Dictionary unification fails across multiple matches in large files
bmschmidt opened this issue · 3 comments
Reading from a CSV where dictionary types are inferred, multiple batches seem to produce dictionaries that can't be unified if new entries appear not present in the first batch (or something like that).
I thought this was addressed by tile.remap_all_dicts
, but it is not.
Not yet reproduced, but log trace below. In this case, fixable by increasing csv_batch_size to float("inf")
or equivalent; that won't be possible for larger-than-memory data, though.
DEBUG:quadtiler:Opening overflow on (1, 0, 0)
INFO:quadtiler:Done inserting block 4 of 7
INFO:quadtiler:15 partially filled tiles buffered in memory and 2 flushing overflow directly to disk.
INFO:quadtiler:Inserting block 5 of 7
Traceback (most recent call last):
File "/Users/ayelton/.virtualenvs/lc_etl-BGe5voTg/bin/quadfeather", line 8, in <module>
sys.exit(main())
File "/Users/ayelton/.virtualenvs/lc_etl-BGe5voTg/lib/python3.9/site-packages/quadfeather/tiler.py", line 264, in main
tiler.insert(tab, remaining_tiles)
File "/Users/ayelton/.virtualenvs/lc_etl-BGe5voTg/lib/python3.9/site-packages/quadfeather/tiler.py", line 608, in insert
child_tile.insert(subset, tiles_allowed - tiles_allowed_overflow)
File "/Users/ayelton/.virtualenvs/lc_etl-BGe5voTg/lib/python3.9/site-packages/quadfeather/tiler.py", line 612, in insert
self.overflow_buffer.write_batch(
File "pyarrow/ipc.pxi", line 408, in pyarrow.lib._CRecordBatchWriter.write_batch
File "pyarrow/error.pxi", line 99, in pyarrow.lib.check_status
pyarrow.lib.ArrowInvalid: Dictionary replacement detected when writing IPC file format. Arrow IPC files only support a single dictionary for a given field across all batches.
Hi @bmschmidt,
I just ran into what seems to be the exact same issue with my own CSV file. It's a 4.4GB CSV with three columns (x, y, map_id -> a numeric identifier) and ~94 million rows. Any thoughts on the best workaround for now?

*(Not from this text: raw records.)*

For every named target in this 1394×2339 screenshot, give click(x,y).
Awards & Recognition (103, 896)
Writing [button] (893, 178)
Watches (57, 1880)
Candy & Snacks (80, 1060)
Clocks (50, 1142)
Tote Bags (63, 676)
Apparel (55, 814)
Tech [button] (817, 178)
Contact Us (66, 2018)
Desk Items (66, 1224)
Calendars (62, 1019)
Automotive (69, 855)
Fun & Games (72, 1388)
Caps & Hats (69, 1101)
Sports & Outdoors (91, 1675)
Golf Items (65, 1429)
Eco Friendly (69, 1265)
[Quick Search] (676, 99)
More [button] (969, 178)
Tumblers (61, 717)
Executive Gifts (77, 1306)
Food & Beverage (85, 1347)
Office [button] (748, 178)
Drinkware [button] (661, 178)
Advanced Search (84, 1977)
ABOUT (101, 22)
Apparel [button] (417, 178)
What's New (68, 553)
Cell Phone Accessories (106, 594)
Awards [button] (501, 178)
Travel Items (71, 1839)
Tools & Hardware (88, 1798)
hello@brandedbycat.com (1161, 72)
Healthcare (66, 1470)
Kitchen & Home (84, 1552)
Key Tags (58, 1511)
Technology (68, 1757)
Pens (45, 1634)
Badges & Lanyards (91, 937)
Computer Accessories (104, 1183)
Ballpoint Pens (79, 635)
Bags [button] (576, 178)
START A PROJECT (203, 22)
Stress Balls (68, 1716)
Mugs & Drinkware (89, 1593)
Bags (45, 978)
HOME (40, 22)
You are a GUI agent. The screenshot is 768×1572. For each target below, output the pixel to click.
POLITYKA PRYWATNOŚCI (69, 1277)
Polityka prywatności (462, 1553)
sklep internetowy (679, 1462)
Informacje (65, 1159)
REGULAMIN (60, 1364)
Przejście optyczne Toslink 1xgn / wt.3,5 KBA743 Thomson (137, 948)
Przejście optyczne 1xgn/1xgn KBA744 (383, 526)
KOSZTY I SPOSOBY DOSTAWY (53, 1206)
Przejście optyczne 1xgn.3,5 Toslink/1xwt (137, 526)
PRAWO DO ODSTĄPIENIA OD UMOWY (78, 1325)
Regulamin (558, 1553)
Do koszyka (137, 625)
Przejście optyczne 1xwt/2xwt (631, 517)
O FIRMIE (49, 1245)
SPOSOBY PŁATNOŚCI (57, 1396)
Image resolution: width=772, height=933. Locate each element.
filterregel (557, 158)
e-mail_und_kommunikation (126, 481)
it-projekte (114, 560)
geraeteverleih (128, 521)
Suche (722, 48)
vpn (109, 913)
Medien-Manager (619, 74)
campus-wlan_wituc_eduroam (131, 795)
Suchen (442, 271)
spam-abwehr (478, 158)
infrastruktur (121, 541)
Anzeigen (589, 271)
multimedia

Posting my error message below for posterity:
Traceback (most recent call last):
File "/home/rainer/Software/miniconda3/bin/quadfeather", line 8, in <module>
sys.exit(main())
File "/home/rainer/Software/miniconda3/lib/python3.9/site-packages/quadfeather/tiler.py", line 286, in main
tiler.insert_files(files = rewritten_files, schema = schema, recoders = recoders)
File "/home/rainer/Software/miniconda3/lib/python3.9/site-packages/quadfeather/tiler.py", line 356, in insert_files
self.insert_table(tab, tile_budget = self.args.max_files)
File "/home/rainer/Software/miniconda3/lib/python3.9/site-packages/quadfeather/tiler.py", line 594, in insert_table
child_tile.insert_table(subset, tile_budget = tiles_allowed - tiles_allowed_overflow)
File "/home/rainer/Software/miniconda3/lib/python3.9/site-packages/quadfeather/tiler.py", line 594, in insert_table
child_tile.insert_table(subset, tile_budget = tiles_allowed - tiles_allowed_overflow)
File "/home/rainer/Software/miniconda3/lib/python3.9/site-packages/quadfeather/tiler.py", line 594, in insert_table
child_tile.insert_table(subset, tile_budget = tiles_allowed - tiles_allowed_overflow)
[Previous line repeated 2 more times]
File "/home/rainer/Software/miniconda3/lib/python3.9/site-packages/quadfeather/tiler.py", line 598, in insert_table
self.overflow_buffer.write_batch(
File "pyarrow/ipc.pxi", line 503, in pyarrow.lib._CRecordBatchWriter.write_batch
File "pyarrow/error.pxi", line 100, in pyarrow.lib.check_status
pyarrow.lib.ArrowInvalid: Dictionary replacement detected when writing IPC file format. Arrow IPC files only support a single non-delta dictionary for a given field across all batches.
FWIW: the conversion works if I use only half of the dataset.